Menggambarkan pemenjaraan ayahnya sebagai “tidak adil” dan “salah”, Fatima, yang merupakan pemimpin serikat mahasiswa di Universitas Muslim Aligarh Uttar Pradesh, mengatakan sistem peradilan pidana India cacat karena menahan tahanan di penjara selama berbulan-bulan dan bahkan bertahun-tahun tanpa pengadilan.
“Ayah saya belum diberi tahu tentang rute tersebut,” katanya kepada Al Jazeera.
“Prosesnya sendiri adalah hukumannya, karena tuduhan yang dilontarkan terhadap ayah saya tidak akan terbukti. Tidak ada sedikit pun bukti yang dapat ditunjukkan negara terhadapnya. Bahkan selama sidang jaminan, pengadilan meminta polisi untuk memberikan bukti setiap saat,” katanya.
Pengacara Mohammad, Farman Naqvi, mengatakan beberapa dakwaan yang dihadapi kliennya diajukan di bawah Undang-Undang Keamanan Nasional (NSA) yang ketat, yang memungkinkan seseorang ditahan tanpa dakwaan selama setahun.

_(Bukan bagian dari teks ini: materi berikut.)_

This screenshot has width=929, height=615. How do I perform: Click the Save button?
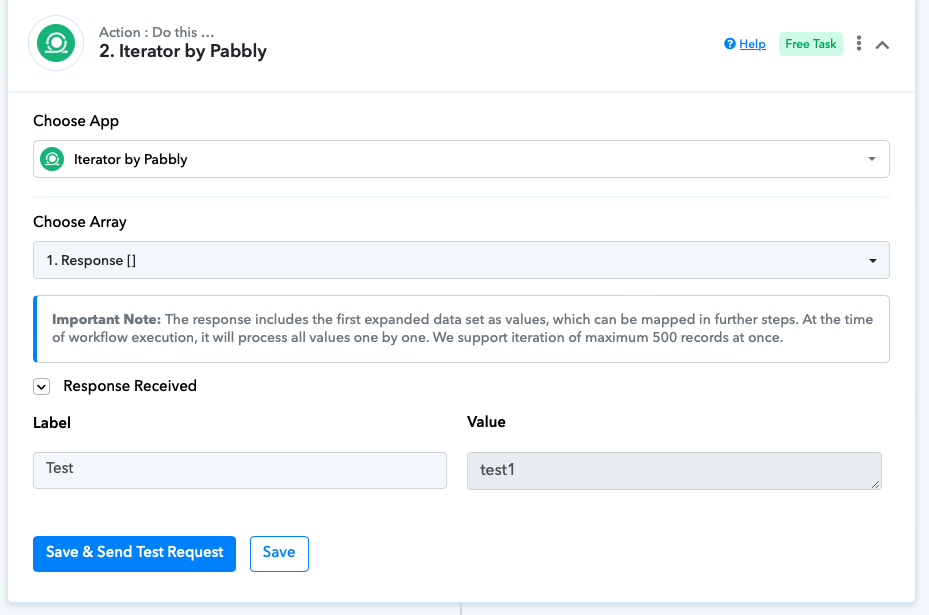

Naqvi mengatakan pembela menentang penggunaan NSA terhadap Mohammad di hadapan Pengadilan Tinggi Allahabad, yang mempertahankan perintahnya dalam kasus tersebut bulan lalu.
Mohammad diberikan jaminan oleh Pengadilan Tinggi Allahabad dan pengadilan yang lebih rendah dalam enam dari delapan kasus terhadapnya, kata Naqvi, menambahkan bahwa pembela menantang penolakan jaminannya dalam dua kasus lainnya.
‘Dihukum karena pernyataan’
Dalam perintah jaminan oleh Pengadilan Tinggi Allahabad pada 28 Januari, Hakim Sameer Jain mengamati, “Jika kami mempertimbangkan seluruh bukti yang tersedia dalam catatan termasuk pernyataan saksi penuntut dan pernyataan pemohon dan tertuduh lainnya yang dicatat selama penyelidikan, maka tampaknya itu ini adalah kasus kekerasan massa dan pada tahap ini tidak dapat dikatakan bahwa pemohon (Muhammad) berperan penting dalam kekerasan tersebut.”
Seorang petugas di kantor polisi Kareli di Prayagraj mengatakan kepada Al Jazeera bahwa polisi telah mengajukan tuntutan terhadap Mohammad dalam delapan kasus.
Tapi Naqvi mengatakan tuduhan itu “tidak masuk akal”. “Dia tidak memiliki peran di mana pun. … Mereka tidak menemukan bukti yang memberatkannya. Poin utamanya adalah dia tidak ditampilkan sebagai peserta aktif dalam kekerasan di salah satu FIR (laporan informasi pertama yang diajukan oleh polisi),” katanya.
Mohammed Shoaib, pengacara dan pembela hak asasi manusia di ibu kota Uttar Pradesh, Lucknow, mengatakan kepada Al Jazeera bahwa Mohammad terlibat dalam kasus palsu.
“Javed biasa mengangkat masalah orang. Dia secara khusus berfokus pada isu-isu Muslim. Kegiatan seperti itu merupakan kutukan bagi pemerintahan saat ini. Itu sebabnya kasus palsu diajukan terhadapnya,” katanya.
Shoaib mengatakan pemerintah Uttar Pradesh menggunakan intimidasi untuk membungkam para aktivis. “Javed Mohammad dihukum karena berbicara menentang pemerintah,” katanya kepada Al Jazeera.